Instructions to follow: From the line that includes "Odnosi Srbije i Amerike (189, 43)" down to the final line of the data below, copy every line exactly and leave the rest out.

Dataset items
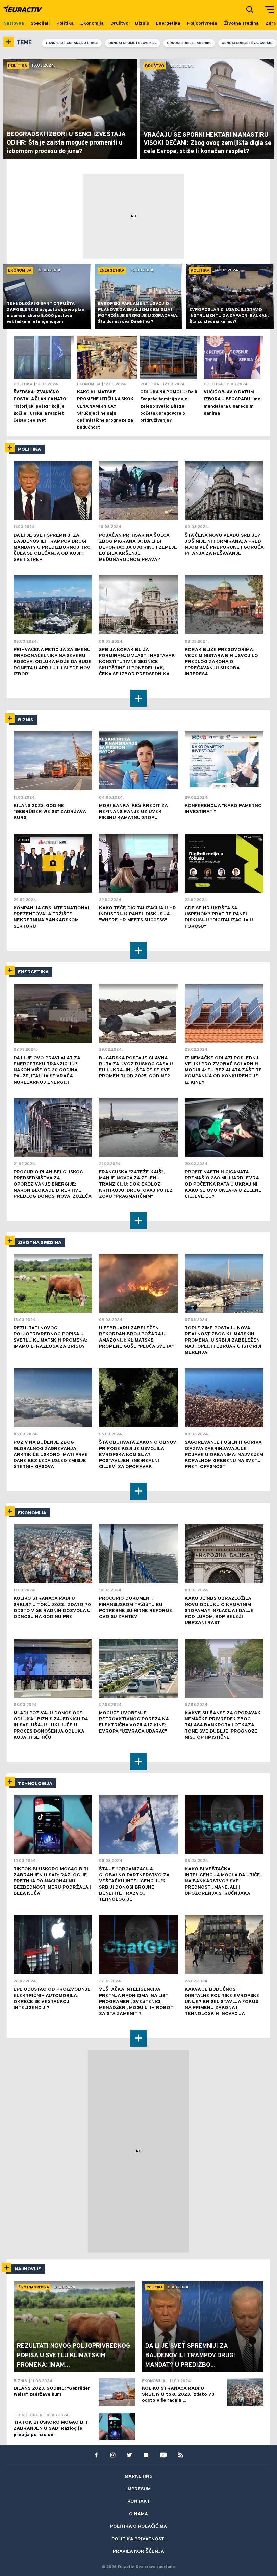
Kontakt (138, 2501)
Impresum (138, 2489)
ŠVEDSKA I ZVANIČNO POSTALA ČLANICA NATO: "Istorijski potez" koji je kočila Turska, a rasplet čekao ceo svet (40, 406)
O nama (138, 2514)
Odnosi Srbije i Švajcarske (247, 43)
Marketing (139, 2476)
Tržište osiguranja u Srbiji (71, 43)
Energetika (33, 972)
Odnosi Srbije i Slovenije (132, 43)
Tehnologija (35, 1784)
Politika (29, 449)
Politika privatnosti (138, 2539)
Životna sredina (39, 1243)
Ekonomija (32, 1513)
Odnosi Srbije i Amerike (189, 43)
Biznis (25, 720)
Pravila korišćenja (138, 2551)
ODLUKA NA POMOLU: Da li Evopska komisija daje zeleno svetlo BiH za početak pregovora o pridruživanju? (168, 406)
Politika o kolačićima (138, 2526)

Exercise answer:
Odnosi Srbije i Amerike (189, 43)
Biznis (25, 720)
Pravila korišćenja (138, 2551)
ODLUKA NA POMOLU: Da li Evopska komisija daje zeleno svetlo BiH za početak pregovora o pridruživanju? (168, 406)
Politika o kolačićima (138, 2526)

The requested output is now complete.